Seriously, dumpster diving is a lot of fun. You get to apply all sorts of body skills that don't come in handy all that often, there's the thrill of the hunt, the chance of doing good work and getting filthy (come on, you miss that in today's world, right?), the recycling, the imagining other people's lives...
I mentioned this on my Facebook page, but yesterday on the way home from work I passed a choice dumpster... Biking is really good for urban gleaning opportunity identification. You can tell good dumpsters because they have furniture poking out of them that isn't too broken. Sure enough, this one was full of the kind of stuff that had been sitting in a dusty warehouse for 20 years, but was otherwise completely fine. Something looked like a rolling metal cart, there was an obvious working folding table (albeit battered, but what, you're going to use your folding table without a tablecloth? Pssh no)...
I came back with the car, because hey, folding table! Can support things for a garage sale, could be supplementary workbench, otherwise out of the way! It was vertical with large boards loosely piled around it.
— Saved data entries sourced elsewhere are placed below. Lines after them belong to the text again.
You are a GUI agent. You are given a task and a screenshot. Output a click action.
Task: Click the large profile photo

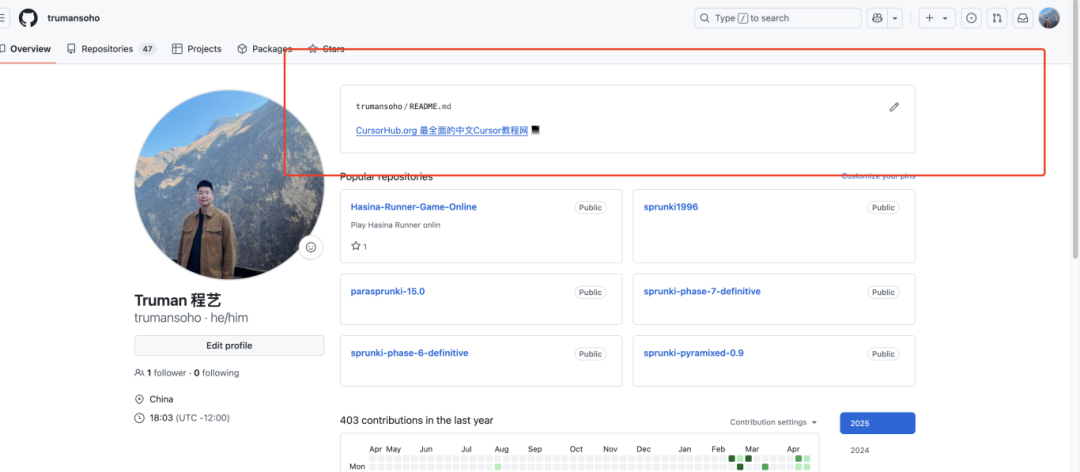coord(229,185)
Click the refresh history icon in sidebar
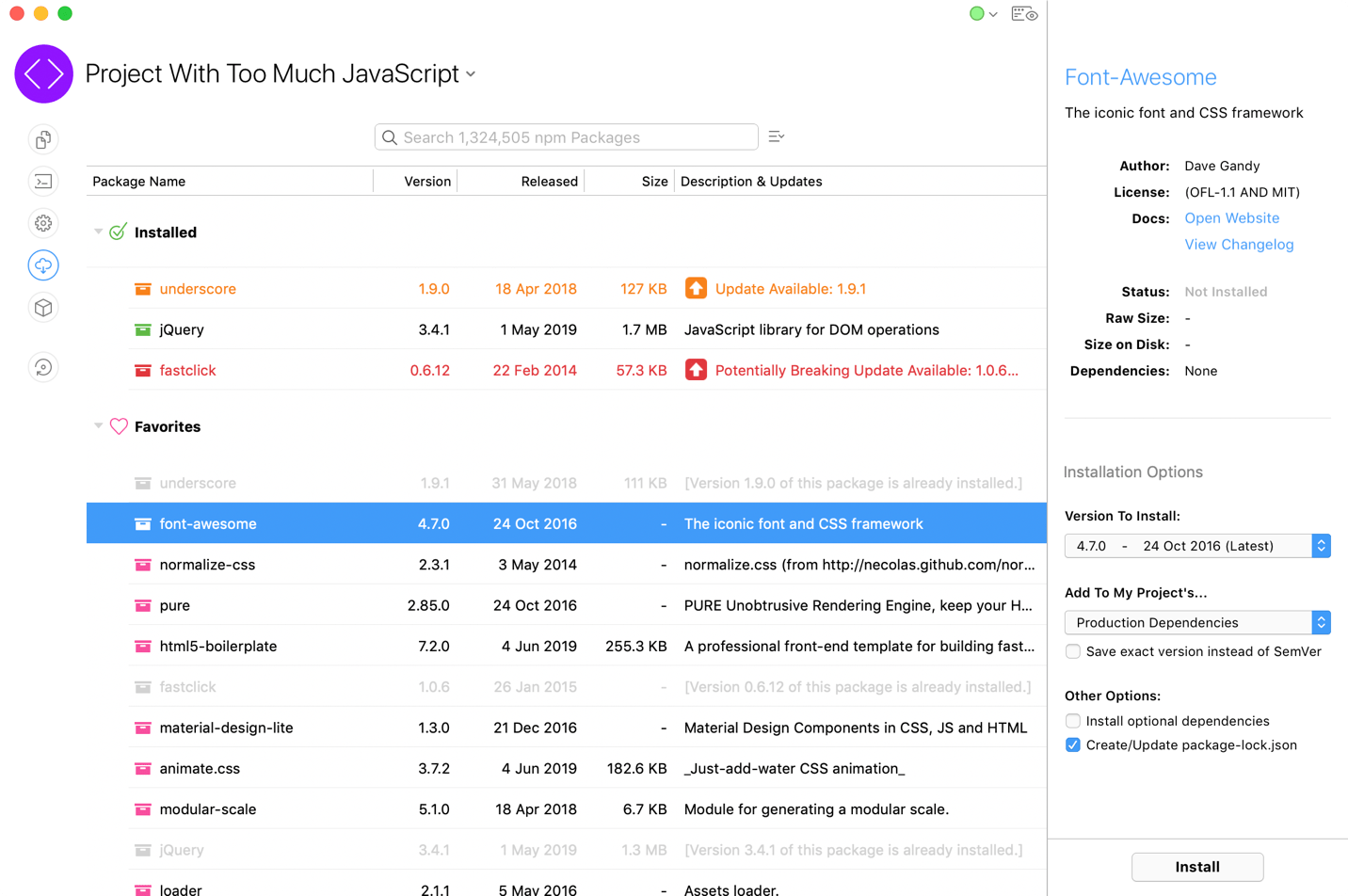1348x896 pixels. click(x=43, y=367)
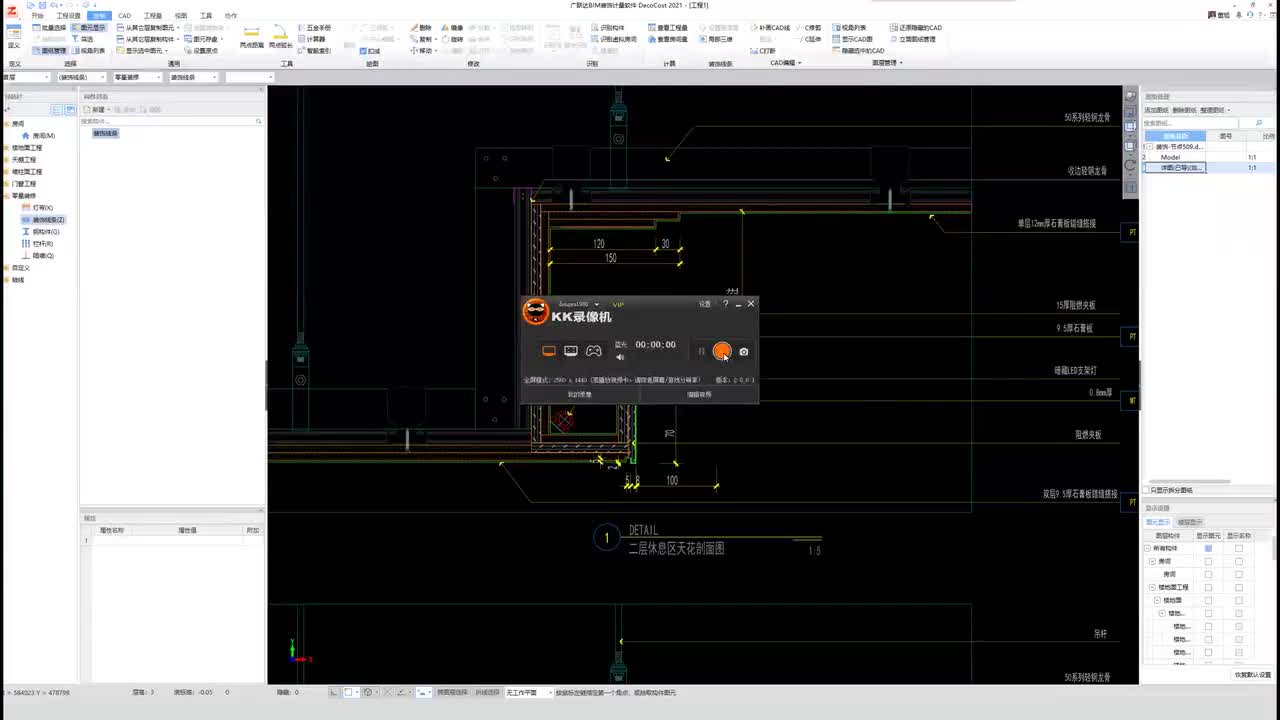The height and width of the screenshot is (720, 1280).
Task: Click the 两点距离 measure tool
Action: [251, 38]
This is the fun part: you climb up, perch, and assess where you can stand to get an angle on the thing you want to rescue. Obviously there's the danger of standing on something that will shift or break, or slipping onto broken glass, or getting crushed. Exercise your assessment skills! And then you're one person fighting a 30-pound 6' behemoth out of a crowded 4' hole with no place to stand... Edging it around, wiggling it, shifting things to ease up on the pressure on it, using your legs to hike it up a bit, forecasting vectors...
And every thing you move, you see more stuff that might be interesting. I mean, who the hell throws away perfectly good clothes? I've seen it before, and I still don't really get it. That's what the Goodwill is for! I mean, shoes, with laces? Come on, can't you find a bum? I know they suffer from shoelace theft.
Anyway, success! I get the table out. And after all that time, I'm like, Eh, this table is dusty and heavy and too big for my car. If I still had the Volvo... But I suppose it's good to resist large furniture. And the hunt was entertaining enough. Upper body stuff and mental space assessment stuff, seriously, yay, made my day.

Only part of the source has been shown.